> Dataset extract:
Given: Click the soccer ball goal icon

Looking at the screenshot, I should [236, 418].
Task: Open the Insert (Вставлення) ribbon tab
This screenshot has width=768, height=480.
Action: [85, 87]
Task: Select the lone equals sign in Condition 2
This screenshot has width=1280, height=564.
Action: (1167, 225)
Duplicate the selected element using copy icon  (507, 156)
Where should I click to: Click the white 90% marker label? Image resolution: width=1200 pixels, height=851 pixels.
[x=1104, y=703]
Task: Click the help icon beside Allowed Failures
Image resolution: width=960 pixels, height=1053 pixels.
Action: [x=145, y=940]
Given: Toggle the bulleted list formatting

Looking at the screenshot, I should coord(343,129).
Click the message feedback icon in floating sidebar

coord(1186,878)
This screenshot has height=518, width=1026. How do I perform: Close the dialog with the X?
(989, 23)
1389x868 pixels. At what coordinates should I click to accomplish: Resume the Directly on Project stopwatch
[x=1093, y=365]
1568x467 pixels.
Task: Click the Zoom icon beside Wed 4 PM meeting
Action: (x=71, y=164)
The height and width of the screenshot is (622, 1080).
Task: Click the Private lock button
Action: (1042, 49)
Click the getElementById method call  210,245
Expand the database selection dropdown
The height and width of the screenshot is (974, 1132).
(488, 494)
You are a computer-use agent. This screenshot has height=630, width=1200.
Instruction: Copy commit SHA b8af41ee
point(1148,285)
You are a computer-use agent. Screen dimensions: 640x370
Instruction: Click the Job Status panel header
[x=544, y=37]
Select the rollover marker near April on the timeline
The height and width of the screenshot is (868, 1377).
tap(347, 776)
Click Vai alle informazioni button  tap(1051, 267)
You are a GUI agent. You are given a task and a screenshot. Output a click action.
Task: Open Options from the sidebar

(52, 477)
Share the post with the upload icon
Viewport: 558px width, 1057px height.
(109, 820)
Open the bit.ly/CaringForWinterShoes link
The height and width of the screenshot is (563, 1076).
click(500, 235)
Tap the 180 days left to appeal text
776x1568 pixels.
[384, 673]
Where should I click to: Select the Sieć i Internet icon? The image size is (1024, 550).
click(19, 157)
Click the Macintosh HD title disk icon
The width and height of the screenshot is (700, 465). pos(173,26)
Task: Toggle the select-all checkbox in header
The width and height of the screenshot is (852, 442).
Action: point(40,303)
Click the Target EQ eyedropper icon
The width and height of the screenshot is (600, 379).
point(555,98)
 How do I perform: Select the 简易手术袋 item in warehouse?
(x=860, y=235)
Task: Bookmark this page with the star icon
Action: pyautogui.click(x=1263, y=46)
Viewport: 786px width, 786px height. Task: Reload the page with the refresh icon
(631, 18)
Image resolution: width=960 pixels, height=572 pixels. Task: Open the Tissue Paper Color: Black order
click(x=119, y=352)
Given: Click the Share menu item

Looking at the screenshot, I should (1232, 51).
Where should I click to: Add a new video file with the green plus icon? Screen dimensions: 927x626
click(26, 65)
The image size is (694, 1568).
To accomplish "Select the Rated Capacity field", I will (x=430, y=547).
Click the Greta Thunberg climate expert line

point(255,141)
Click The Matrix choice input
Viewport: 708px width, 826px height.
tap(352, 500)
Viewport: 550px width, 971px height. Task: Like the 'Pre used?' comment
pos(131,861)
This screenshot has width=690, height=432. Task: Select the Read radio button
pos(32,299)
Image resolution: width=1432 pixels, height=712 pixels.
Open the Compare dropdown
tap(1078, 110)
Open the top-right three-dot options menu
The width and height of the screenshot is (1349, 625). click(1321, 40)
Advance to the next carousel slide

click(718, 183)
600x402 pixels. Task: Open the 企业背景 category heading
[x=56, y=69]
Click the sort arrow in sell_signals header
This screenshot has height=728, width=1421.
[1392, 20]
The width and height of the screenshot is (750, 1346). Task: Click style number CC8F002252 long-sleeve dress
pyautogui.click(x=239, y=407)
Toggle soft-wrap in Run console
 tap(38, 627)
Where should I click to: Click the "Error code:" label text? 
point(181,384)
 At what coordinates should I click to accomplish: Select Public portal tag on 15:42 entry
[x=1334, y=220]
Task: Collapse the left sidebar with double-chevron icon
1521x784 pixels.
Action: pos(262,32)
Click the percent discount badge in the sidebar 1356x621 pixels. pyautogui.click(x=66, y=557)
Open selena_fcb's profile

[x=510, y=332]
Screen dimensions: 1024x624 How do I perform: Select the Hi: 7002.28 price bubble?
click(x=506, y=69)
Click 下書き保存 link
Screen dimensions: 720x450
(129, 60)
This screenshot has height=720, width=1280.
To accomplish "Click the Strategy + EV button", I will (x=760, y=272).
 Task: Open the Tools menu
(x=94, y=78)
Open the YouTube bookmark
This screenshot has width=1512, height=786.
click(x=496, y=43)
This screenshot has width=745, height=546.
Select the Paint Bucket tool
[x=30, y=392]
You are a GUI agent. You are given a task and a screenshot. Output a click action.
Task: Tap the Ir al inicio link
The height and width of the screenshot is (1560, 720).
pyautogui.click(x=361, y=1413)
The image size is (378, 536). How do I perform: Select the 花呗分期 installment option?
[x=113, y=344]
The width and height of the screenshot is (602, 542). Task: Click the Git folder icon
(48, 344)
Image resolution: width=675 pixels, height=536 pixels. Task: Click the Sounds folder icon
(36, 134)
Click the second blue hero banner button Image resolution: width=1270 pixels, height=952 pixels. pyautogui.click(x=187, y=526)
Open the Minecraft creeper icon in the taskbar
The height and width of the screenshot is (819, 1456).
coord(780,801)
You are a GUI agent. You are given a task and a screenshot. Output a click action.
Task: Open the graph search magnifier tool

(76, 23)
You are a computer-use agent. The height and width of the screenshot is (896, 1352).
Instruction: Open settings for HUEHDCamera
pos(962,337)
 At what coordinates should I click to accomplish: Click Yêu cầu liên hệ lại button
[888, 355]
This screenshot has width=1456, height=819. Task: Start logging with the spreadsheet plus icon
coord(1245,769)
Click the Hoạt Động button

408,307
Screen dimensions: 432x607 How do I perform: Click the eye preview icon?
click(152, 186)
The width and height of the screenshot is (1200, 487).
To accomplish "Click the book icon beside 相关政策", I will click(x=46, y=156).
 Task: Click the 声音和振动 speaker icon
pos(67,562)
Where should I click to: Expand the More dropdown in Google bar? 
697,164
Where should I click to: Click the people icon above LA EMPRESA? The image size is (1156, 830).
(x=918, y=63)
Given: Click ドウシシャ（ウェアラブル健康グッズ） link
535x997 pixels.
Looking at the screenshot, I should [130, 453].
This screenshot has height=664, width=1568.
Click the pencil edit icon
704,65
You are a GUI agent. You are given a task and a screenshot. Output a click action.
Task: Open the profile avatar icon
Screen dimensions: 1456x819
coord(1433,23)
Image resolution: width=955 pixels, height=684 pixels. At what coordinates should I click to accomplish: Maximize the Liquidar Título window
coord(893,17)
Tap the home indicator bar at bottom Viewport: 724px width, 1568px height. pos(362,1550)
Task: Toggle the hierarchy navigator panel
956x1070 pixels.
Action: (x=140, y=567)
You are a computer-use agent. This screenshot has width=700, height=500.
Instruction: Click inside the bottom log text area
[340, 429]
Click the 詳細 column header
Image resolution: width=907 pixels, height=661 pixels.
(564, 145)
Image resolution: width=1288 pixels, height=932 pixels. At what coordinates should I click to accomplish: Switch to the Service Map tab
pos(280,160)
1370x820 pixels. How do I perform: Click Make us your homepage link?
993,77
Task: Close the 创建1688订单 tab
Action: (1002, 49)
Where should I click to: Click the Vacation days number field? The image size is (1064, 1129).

> What is required: Please edit all of the data above so that "Vacation days" becomes "Sick leave days", and reproduce every other line unchanged.

> Result below:
Given: Click the soccer ball goal icon

Looking at the screenshot, I should [236, 418].
Task: Open the Insert (Вставлення) ribbon tab
This screenshot has width=768, height=480.
Action: [85, 87]
Task: Select the lone equals sign in Condition 2
This screenshot has width=1280, height=564.
Action: (1167, 225)
Duplicate the selected element using copy icon  (507, 156)
Where should I click to: Click the white 90% marker label? Image resolution: width=1200 pixels, height=851 pixels.
[x=1104, y=703]
Task: Click the help icon beside Allowed Failures
Image resolution: width=960 pixels, height=1053 pixels.
Action: [x=145, y=940]
Given: Toggle the bulleted list formatting

Looking at the screenshot, I should coord(343,129).
Click the message feedback icon in floating sidebar

coord(1186,878)
This screenshot has height=518, width=1026. How do I perform: Close the dialog with the X?
(989, 23)
1389x868 pixels. At what coordinates should I click to accomplish: Resume the Directly on Project stopwatch
[x=1093, y=365]
1568x467 pixels.
Task: Click the Zoom icon beside Wed 4 PM meeting
Action: (x=71, y=164)
The height and width of the screenshot is (622, 1080).
Task: Click the Private lock button
Action: (1042, 49)
Click the getElementById method call  210,245
Expand the database selection dropdown
The height and width of the screenshot is (974, 1132).
(488, 494)
You are a computer-use agent. This screenshot has height=630, width=1200.
Instruction: Copy commit SHA b8af41ee
point(1148,285)
You are a computer-use agent. Screen dimensions: 640x370
Instruction: Click the Job Status panel header
[x=544, y=37]
Select the rollover marker near April on the timeline
The height and width of the screenshot is (868, 1377).
tap(347, 776)
Click Vai alle informazioni button  tap(1051, 267)
You are a GUI agent. You are given a task and a screenshot. Output a click action.
Task: Open Options from the sidebar

(52, 477)
Share the post with the upload icon
Viewport: 558px width, 1057px height.
(109, 820)
Open the bit.ly/CaringForWinterShoes link
The height and width of the screenshot is (563, 1076).
click(500, 235)
Tap the 180 days left to appeal text
776x1568 pixels.
[384, 673]
Where should I click to: Select the Sieć i Internet icon? The image size is (1024, 550).
click(19, 157)
Click the Macintosh HD title disk icon
The width and height of the screenshot is (700, 465). pos(173,26)
Task: Toggle the select-all checkbox in header
The width and height of the screenshot is (852, 442).
Action: point(40,303)
Click the Target EQ eyedropper icon
The width and height of the screenshot is (600, 379).
point(555,98)
 How do I perform: Select the 简易手术袋 item in warehouse?
(x=860, y=235)
Task: Bookmark this page with the star icon
Action: pyautogui.click(x=1263, y=46)
Viewport: 786px width, 786px height. Task: Reload the page with the refresh icon
(631, 18)
Image resolution: width=960 pixels, height=572 pixels. Task: Open the Tissue Paper Color: Black order
click(x=119, y=352)
Given: Click the Share menu item

Looking at the screenshot, I should (1232, 51).
Where should I click to: Add a new video file with the green plus icon? Screen dimensions: 927x626
click(26, 65)
The image size is (694, 1568).
To accomplish "Select the Rated Capacity field", I will (x=430, y=547).
Click the Greta Thunberg climate expert line

point(255,141)
Click The Matrix choice input
Viewport: 708px width, 826px height.
tap(352, 500)
Viewport: 550px width, 971px height. Task: Like the 'Pre used?' comment
pos(131,861)
This screenshot has width=690, height=432. Task: Select the Read radio button
pos(32,299)
Image resolution: width=1432 pixels, height=712 pixels.
Open the Compare dropdown
tap(1078, 110)
Open the top-right three-dot options menu
The width and height of the screenshot is (1349, 625). click(1321, 40)
Advance to the next carousel slide

click(718, 183)
600x402 pixels. Task: Open the 企业背景 category heading
[x=56, y=69]
Click the sort arrow in sell_signals header
This screenshot has height=728, width=1421.
[1392, 20]
The width and height of the screenshot is (750, 1346). Task: Click style number CC8F002252 long-sleeve dress
pyautogui.click(x=239, y=407)
Toggle soft-wrap in Run console
 tap(38, 627)
Where should I click to: Click the "Error code:" label text? 
point(181,384)
 At what coordinates should I click to accomplish: Select Public portal tag on 15:42 entry
[x=1334, y=220]
Task: Collapse the left sidebar with double-chevron icon
1521x784 pixels.
Action: pos(262,32)
Click the percent discount badge in the sidebar 1356x621 pixels. pyautogui.click(x=66, y=557)
Open selena_fcb's profile

[x=510, y=332]
Screen dimensions: 1024x624 How do I perform: Select the Hi: 7002.28 price bubble?
click(x=506, y=69)
Click 下書き保存 link
Screen dimensions: 720x450
(129, 60)
This screenshot has height=720, width=1280.
To accomplish "Click the Strategy + EV button", I will (x=760, y=272).
 Task: Open the Tools menu
(x=94, y=78)
Open the YouTube bookmark
This screenshot has width=1512, height=786.
click(x=496, y=43)
This screenshot has width=745, height=546.
Select the Paint Bucket tool
[x=30, y=392]
You are a GUI agent. You are given a task and a screenshot. Output a click action.
Task: Tap the Ir al inicio link
The height and width of the screenshot is (1560, 720).
pyautogui.click(x=361, y=1413)
The image size is (378, 536). How do I perform: Select the 花呗分期 installment option?
[x=113, y=344]
The width and height of the screenshot is (602, 542). Task: Click the Git folder icon
(48, 344)
Image resolution: width=675 pixels, height=536 pixels. Task: Click the Sounds folder icon
(36, 134)
Click the second blue hero banner button Image resolution: width=1270 pixels, height=952 pixels. pyautogui.click(x=187, y=526)
Open the Minecraft creeper icon in the taskbar
The height and width of the screenshot is (819, 1456).
coord(780,801)
You are a GUI agent. You are given a task and a screenshot. Output a click action.
Task: Open the graph search magnifier tool

(76, 23)
You are a computer-use agent. The height and width of the screenshot is (896, 1352).
Instruction: Open settings for HUEHDCamera
pos(962,337)
 At what coordinates should I click to accomplish: Click Yêu cầu liên hệ lại button
[888, 355]
This screenshot has width=1456, height=819. Task: Start logging with the spreadsheet plus icon
coord(1245,769)
Click the Hoạt Động button

408,307
Screen dimensions: 432x607 How do I perform: Click the eye preview icon?
click(152, 186)
The width and height of the screenshot is (1200, 487).
To accomplish "Click the book icon beside 相关政策", I will click(x=46, y=156).
 Task: Click the 声音和振动 speaker icon
pos(67,562)
Where should I click to: Expand the More dropdown in Google bar? 
697,164
Where should I click to: Click the people icon above LA EMPRESA? The image size is (1156, 830).
(x=918, y=63)
Given: Click ドウシシャ（ウェアラブル健康グッズ） link
535x997 pixels.
Looking at the screenshot, I should [130, 453].
This screenshot has height=664, width=1568.
Click the pencil edit icon
704,65
You are a GUI agent. You are given a task and a screenshot. Output a click action.
Task: Open the profile avatar icon
Screen dimensions: 1456x819
coord(1433,23)
Image resolution: width=955 pixels, height=684 pixels. At what coordinates should I click to accomplish: Maximize the Liquidar Título window
coord(893,17)
Tap the home indicator bar at bottom Viewport: 724px width, 1568px height. pos(362,1550)
Task: Toggle the hierarchy navigator panel
956x1070 pixels.
Action: (x=140, y=567)
You are a computer-use agent. This screenshot has width=700, height=500.
Instruction: Click inside the bottom log text area
[340, 429]
Click the 詳細 column header
Image resolution: width=907 pixels, height=661 pixels.
(564, 145)
Image resolution: width=1288 pixels, height=932 pixels. At what coordinates should I click to accomplish: Switch to the Service Map tab
pos(280,160)
1370x820 pixels. How do I perform: Click Make us your homepage link?
993,77
Task: Close the 创建1688订单 tab
Action: (1002, 49)
Where should I click to: Click the Sick leave days number field? The image size is (1064, 1129).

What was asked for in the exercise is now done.